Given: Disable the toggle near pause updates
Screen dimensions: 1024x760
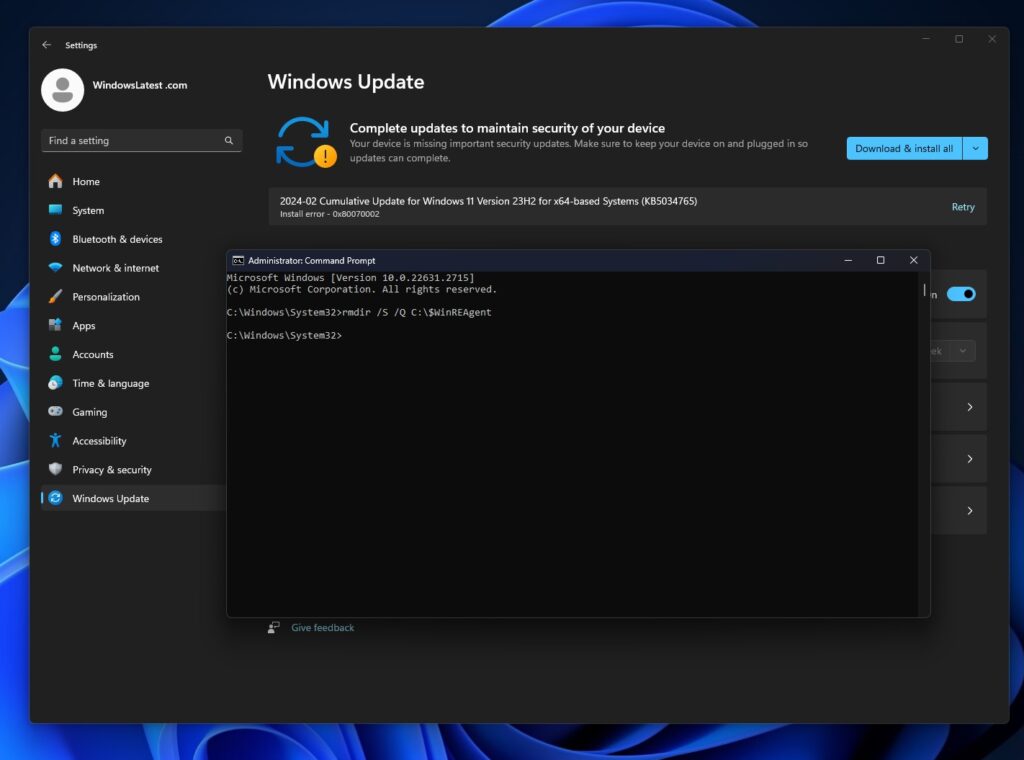Looking at the screenshot, I should (960, 294).
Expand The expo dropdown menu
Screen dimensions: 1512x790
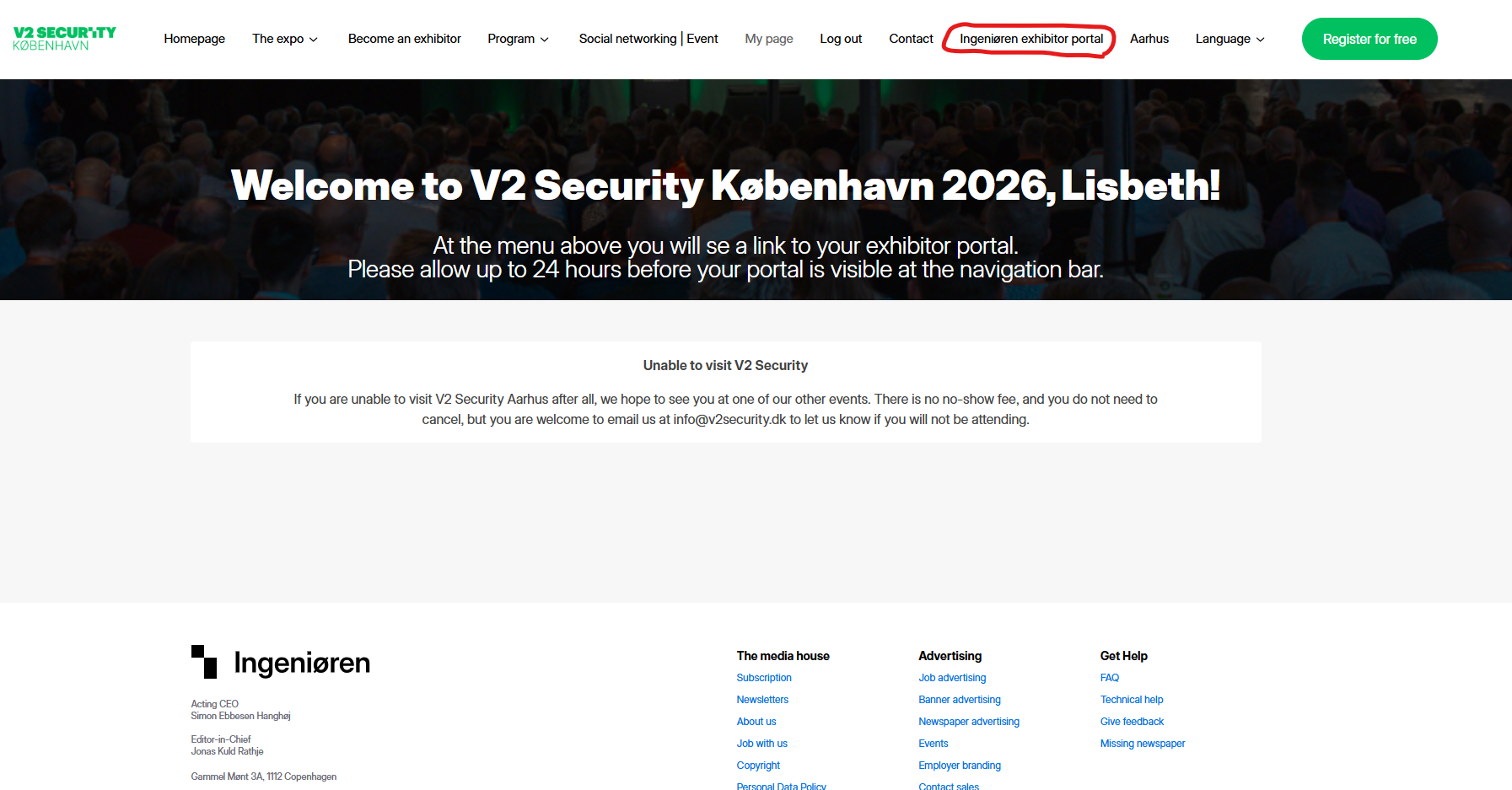285,39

_____

Work to be completed:
Return the full material word for word. Do not include the pictures.

Finished task:
Given: Disable the toggle near pause updates
Screen dimensions: 1024x760
Looking at the screenshot, I should (960, 294).
Expand The expo dropdown menu
Screen dimensions: 1512x790
285,39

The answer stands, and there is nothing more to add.